Evaluating a circuit without loops should be easy - just use the BFS algorithm with "junctions" (connections between logic gates) as the items in the list. Start off with all the inputs to all the gates in an "undefined" state. As soon as a gate has all inputs "defined" (either 1 or 0), calculate its output and add its output junctions to the BFS list. This way you only have to evaluate each gate and each junction once.
If there are loops, the same algorithm can be used, but the circuit can be built in such a way that it never comes to a "rest" and some junctions are always changing between 1 and 0.
OOps, actually, this algorithm can't be used in this case because the looped gates (and gates depending on them) would forever stay as "undefined".
You could introduce them to the concept of Karnaugh maps, which would help them simplify truth values for themselves.
You could hard code all the common ones. Then allow them to build their own out of the hard coded ones (which would include low level gates), which would be evaluated by evaluating each sub-component. Finally, if one of their "chips" has less than X inputs/outputs, you could "optimize" it into a lookup table. Maybe detect how common it is and only do this for the most used Y chips? This way you have a good speed/space tradeoff.
You could always JIT compile the circuits...
As I haven't really thought about it, I'm not really sure what approach I'd take.. but it would possibly be a hybrid method and I'd definitely hard code popular "chips" in too.
When I was playing around making a "digital circuit" simulation environment, I had each defined circuit (a basic gate, a mux, a demux and a couple of other primitives) associated with a transfer function (that is, a function that computes all outputs, based on the present inputs), an "agenda" structure (basically a linked list of "when to activate a specific transfer function), virtual wires and a global clock.
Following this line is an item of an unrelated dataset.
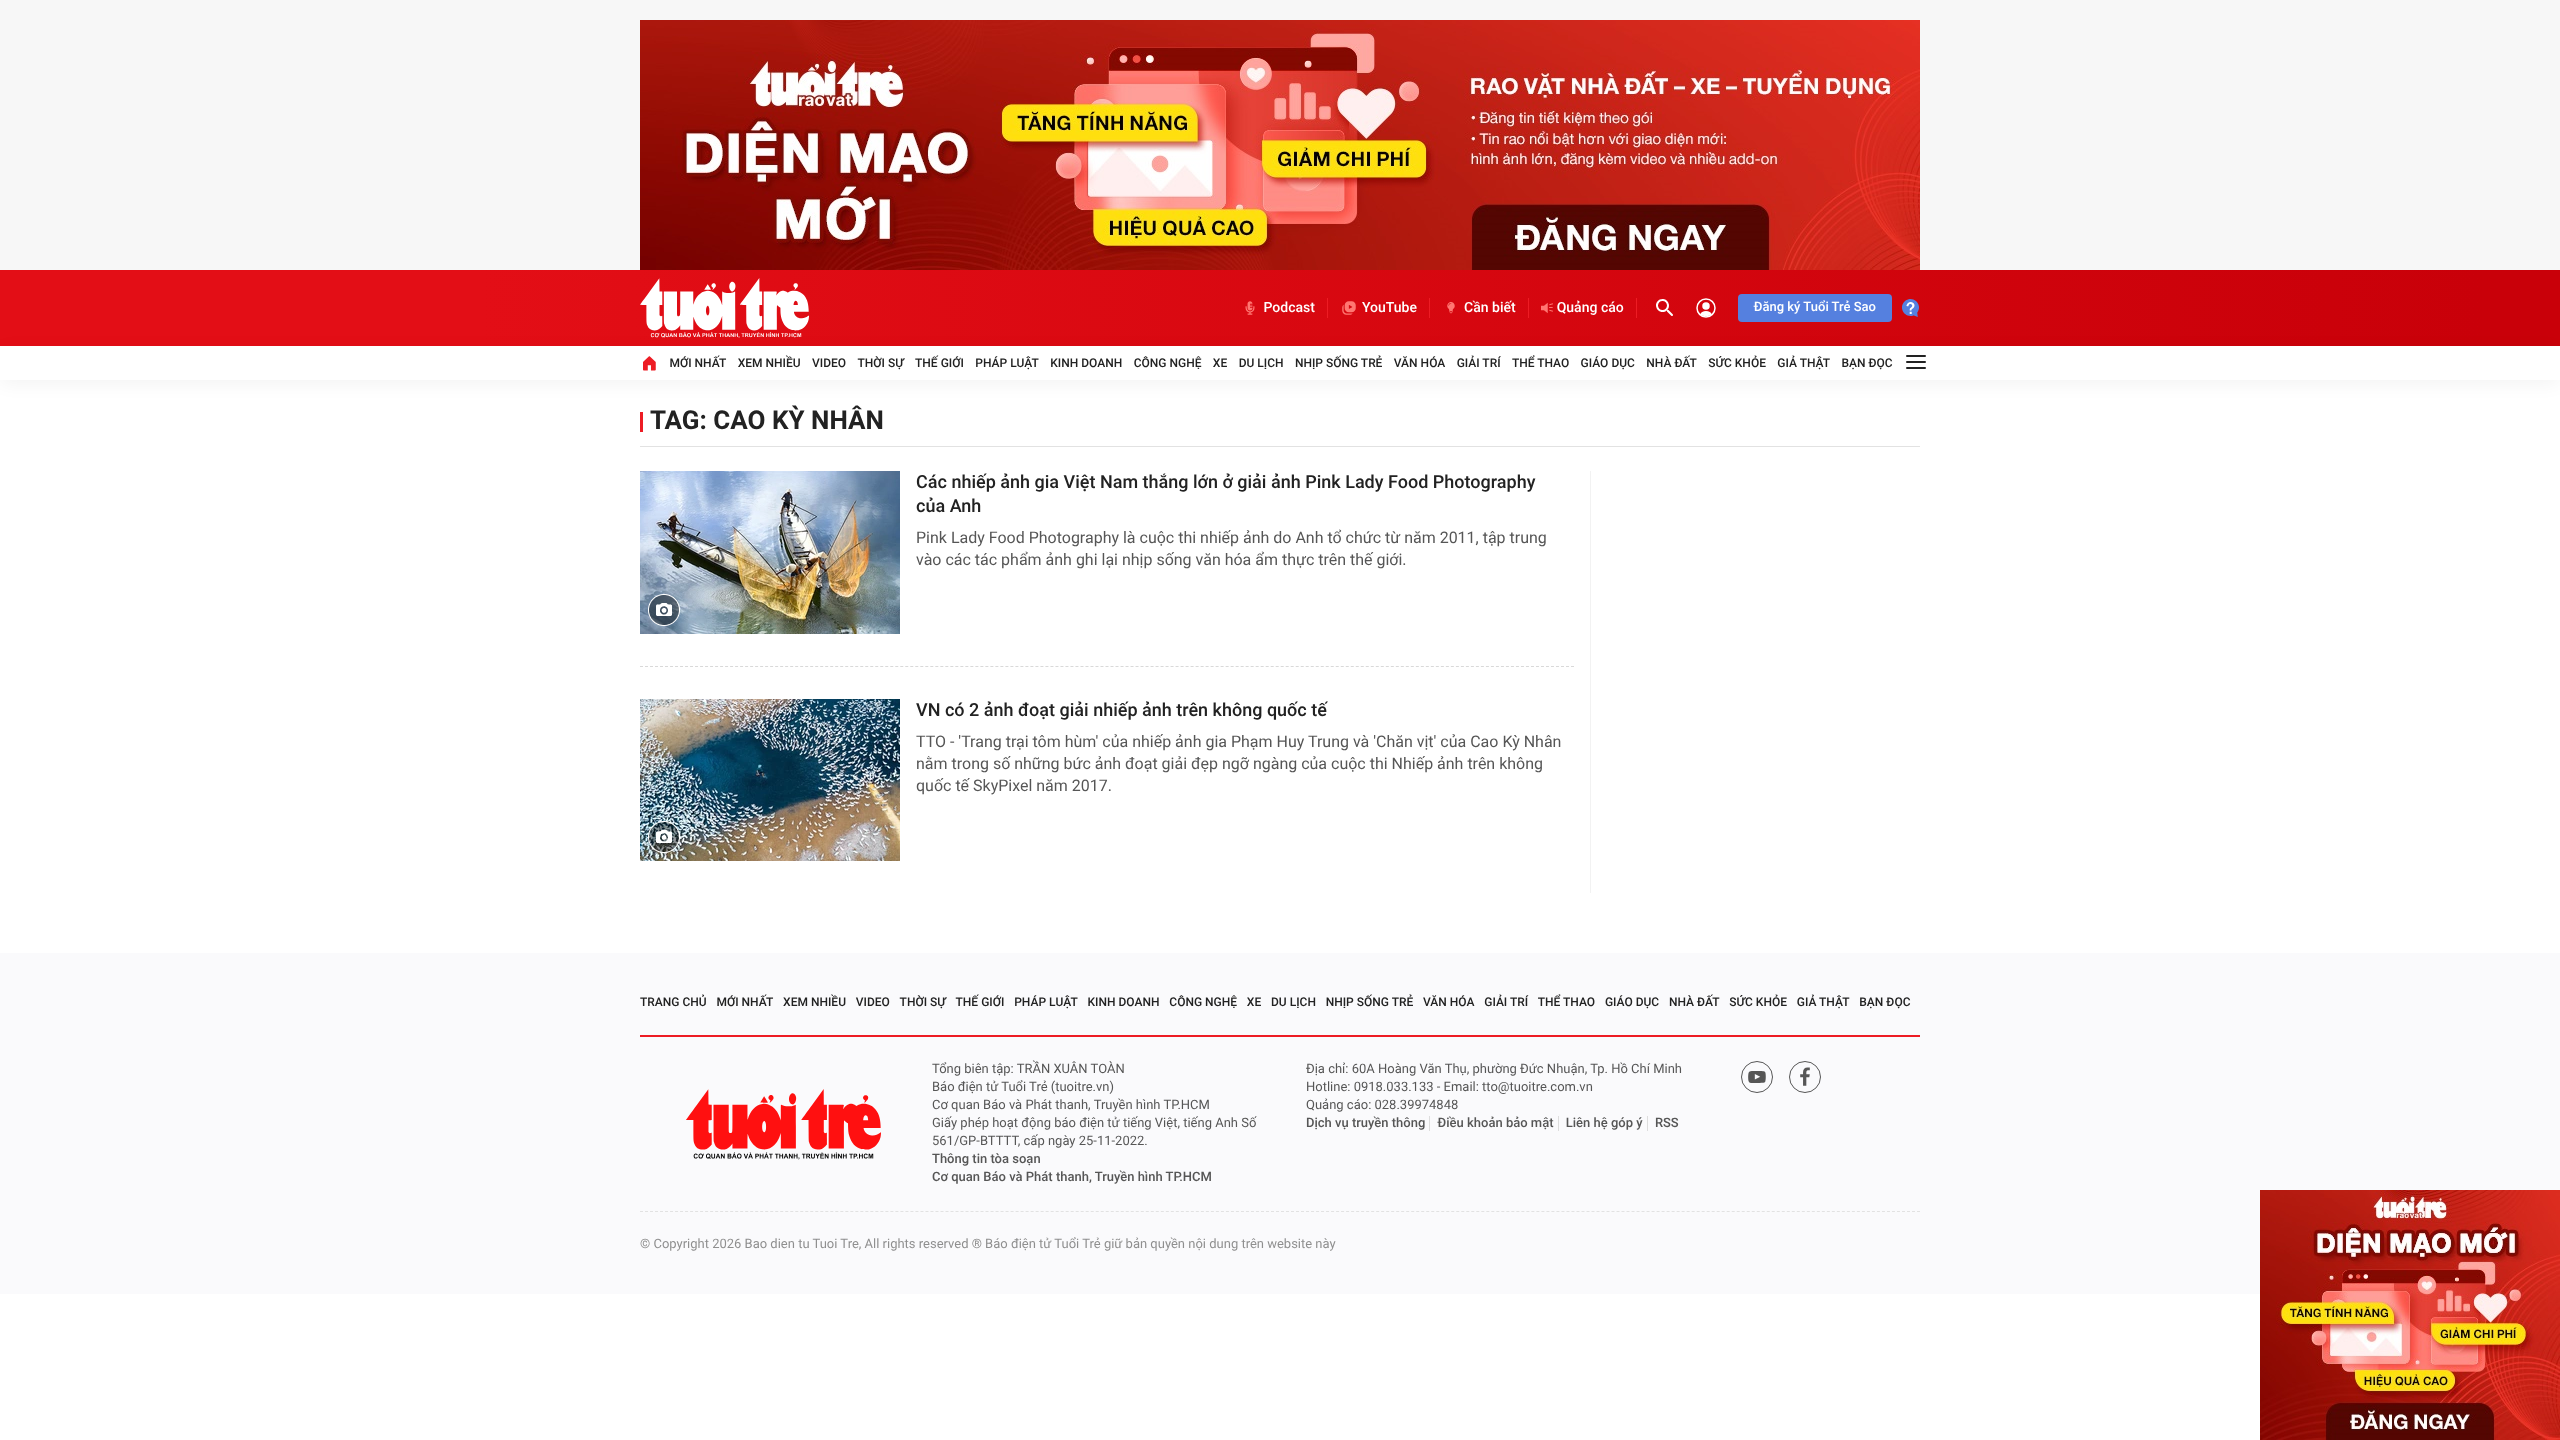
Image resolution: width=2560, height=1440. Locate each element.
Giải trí (1479, 363)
I arbitrarily set the wires to hard-modify the inputs whenever the output changed and the act of changing an input on any circuit to schedule a transfer function to be called after the gate delay. With this at hand, I could accommodate both clocked and unclocked circuit elements (a clocked element is set to have its transfer function run at "next clock transition, plus gate delay", any unclocked element just depends on the gate delay).
Never really got around to build a GUI for it, so I've never released the code.